The feasts laid at table boasted peacocks (skinned, then prepared, then replaced within their feathered skins and served), truffles, game, and every gently-seasoned rare delicacy the cooks could prepare for the royal family and the upper nobility. Any dish the royalty or higher nobility waved away untouched was offered to the lower nobility, who would otherwise eat simpler fare such as meat pies. Anything sampled and rejected by either group was distributed to the poor, who daily lined up outside the castle gates for scraps.
I sometimes tasted food and rejected it solely because it pleased me to share with the poor outside, particularly on those days when I had passed them and seen their faces. I even viewed it as a form of religious fasting, to pass over and share a dish I loved in order to eat a dish less pleasing. On the day of my coronation I, rather giddy with excitement and anxious to give thanks, took one bite each from 23 separate dishes, then waved each one of them off to the crowd at the gate while everyone watched, disapproving and aghast. At court, it was considered improper, selfish, spiteful and boorish to share with the poor, rather than with the privileged and well-fed.
Hampton Court’s bricks–hundreds of thousands of them–were painted in checkerboard red and black. The walls that enclosed the lavish gardens were painted white with red crosses (this was Henry’s solution to the irritating and persistent problem of courtiers who insisted upon urinating there - they would not dare relieve themselves upon a wall that displayed the Holy Cross). Gargoyles and statues shone in bright yellow or blue.
Overlooking the courtyard on a wall near our apartments, Henry had installed a huge monstrosity of an astronomical clock that could, it was said, be read from a mile away, were it not enclosed by walls. It was, along with everything
else at Hampton Court, intimidating, stunning, excessive, magnificent and fantastic.

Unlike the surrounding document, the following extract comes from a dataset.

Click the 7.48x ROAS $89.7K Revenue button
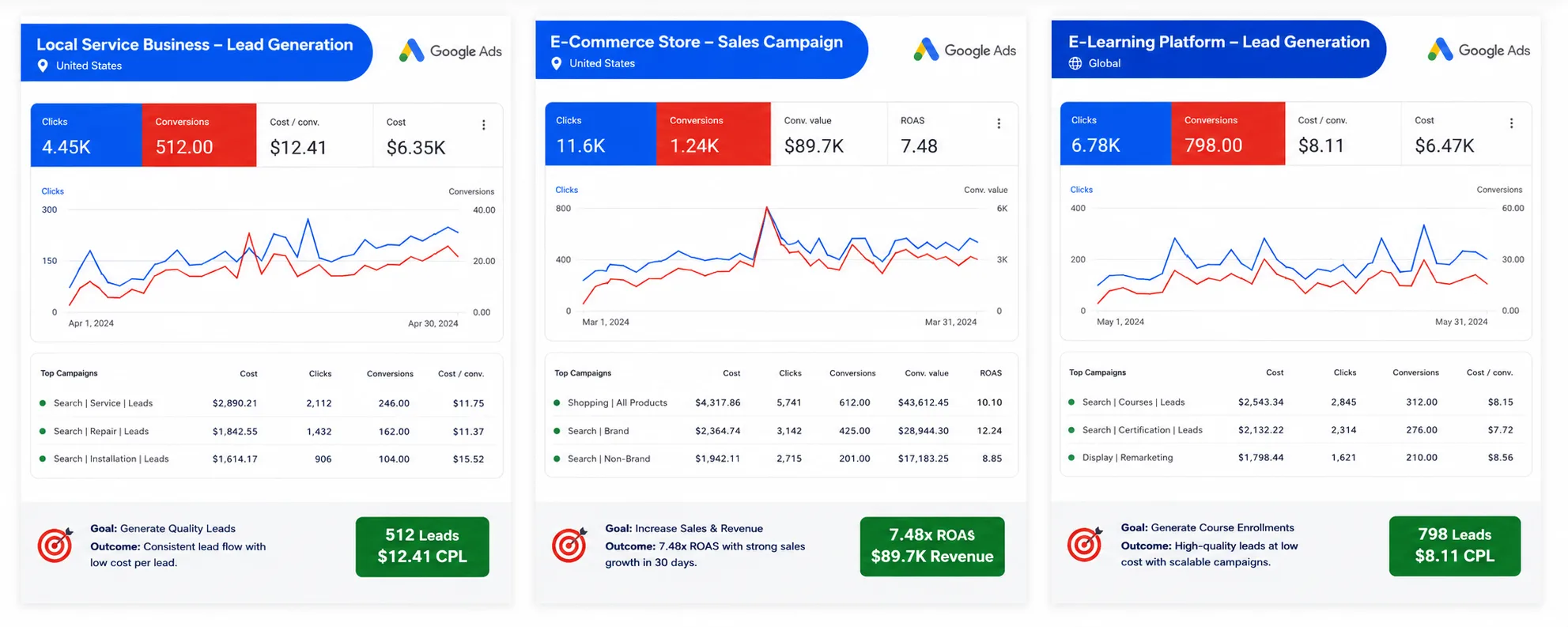Screen dimensions: 1568x627 pyautogui.click(x=932, y=546)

Colorful flags and banners flapped in the wind above the courtyard, where scores and hundreds of people merged and converged as they moved to perform their daily business. The courtyard sometimes held a population larger than many a village, and was filled with liveried footman, pages and servants, entertainers, color bearers, soldiers, foreign dignitaries, carriages, horses . . . It made one dizzy to look out a window at them all and watch. Of course, when I was in the midst of them, the scene was entirely changed. They all ceased their activity and stood at attention, or with knees bent and heads lowered–every one–and let me pass.
I felt that Hampton Court was a huge, cold, unwelcoming place, and one I did not much favor for all its color and finery. Forced to live within its walls, I made the best of it, and passed my days.
Chapter 2
•~۞~•
During the summer, we always went on progress throughout the country, packing up ourselves and our entourage, then touring England to reassure those who resided outside of London that the King was in good health and concerned about their welfare. It was at such times that we moved between the various palaces and viewed our holdings.
I had always looked forward to this festive season. I loved to travel, and I enjoyed the excitement and change of scenery. I most loved the opportunity it afforded me to give directly to the English subjects by passing out alms, or sewing clothing and distributing it among the poor.
I sent messengers on ahead of us to gather up a list of the families most in need. When we arrived, I then gave them the shirts my ladies and I had made, and money or livestock, or I arranged for medical care–whatever was needed. I was invigorated whenever we were on the road, for it was the season when I was busiest, felt most useful, and was most at home.